INFORMATION

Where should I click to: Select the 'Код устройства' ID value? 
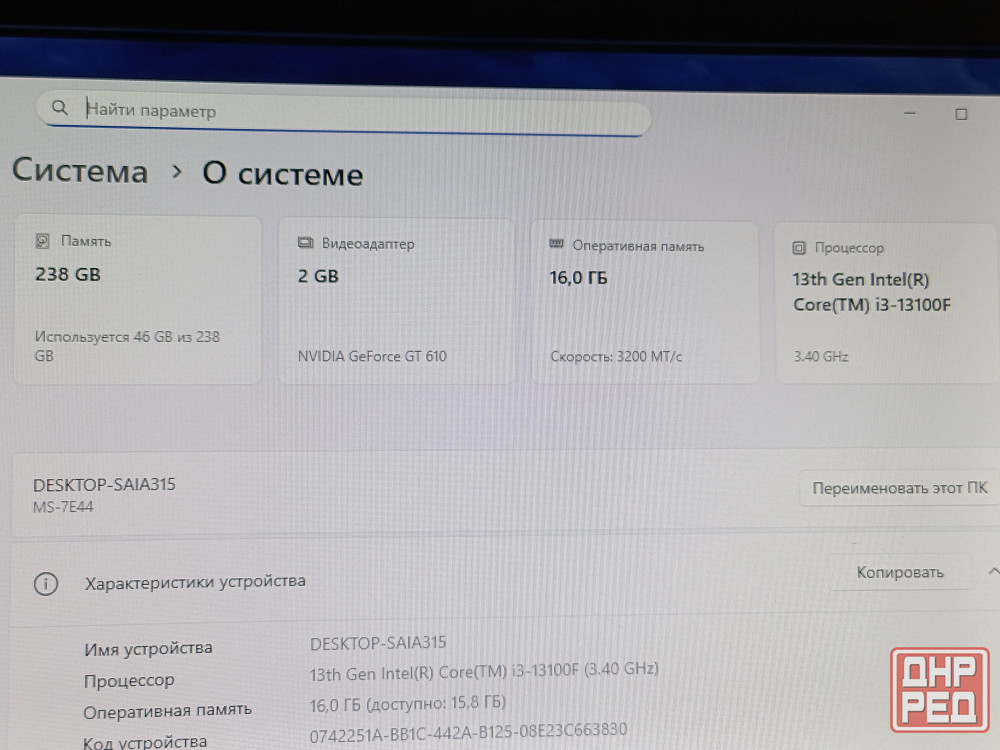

---

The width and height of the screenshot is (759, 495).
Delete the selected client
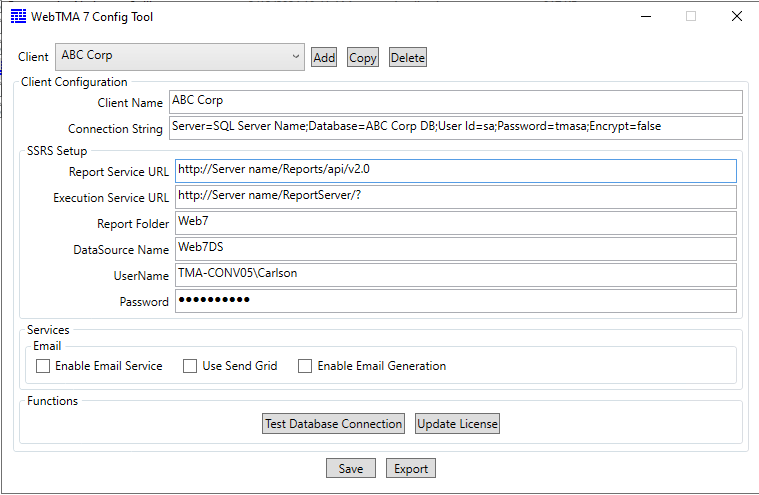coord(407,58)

* * *

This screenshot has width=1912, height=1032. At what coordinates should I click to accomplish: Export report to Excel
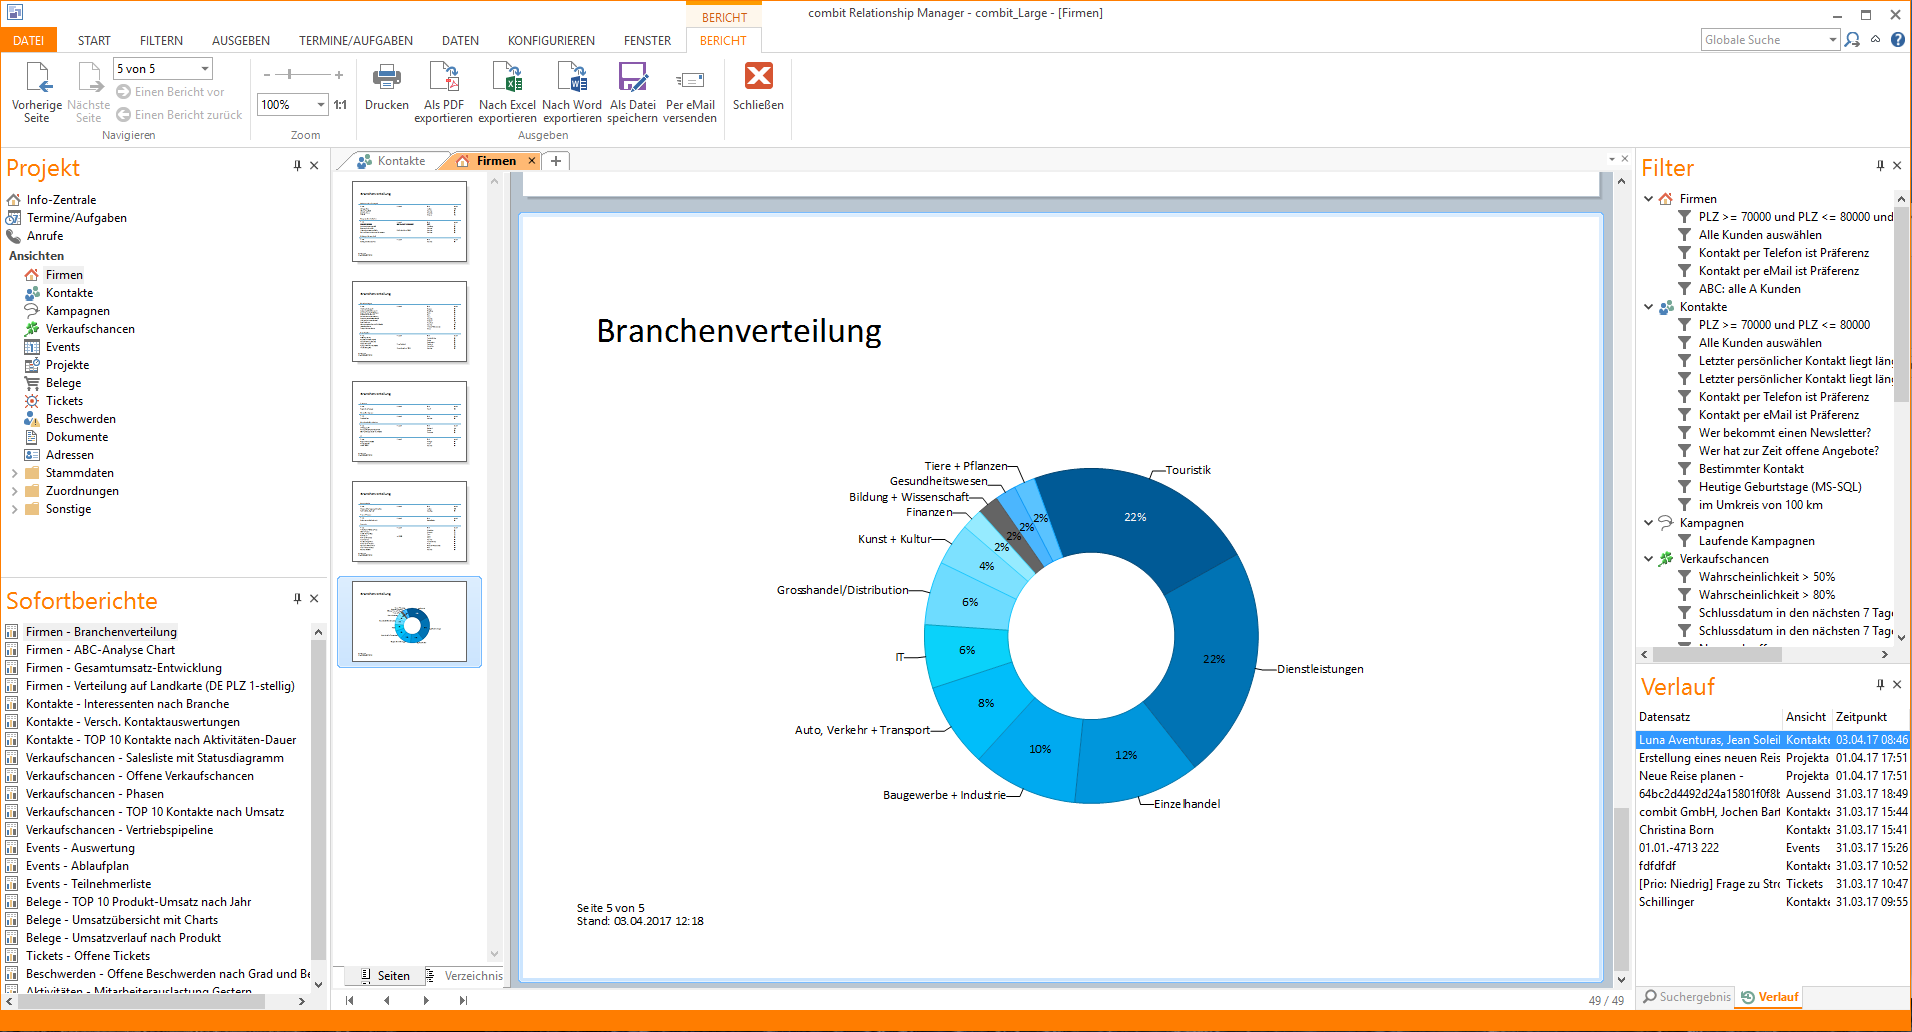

TASK ITEM
Copy out all lines of the listing where the word "screenshot" appears.

WRITTEN REPLY
The width and height of the screenshot is (759, 495).
This screenshot has width=1912, height=1032. At what coordinates should I click to accomplish: Export report to Excel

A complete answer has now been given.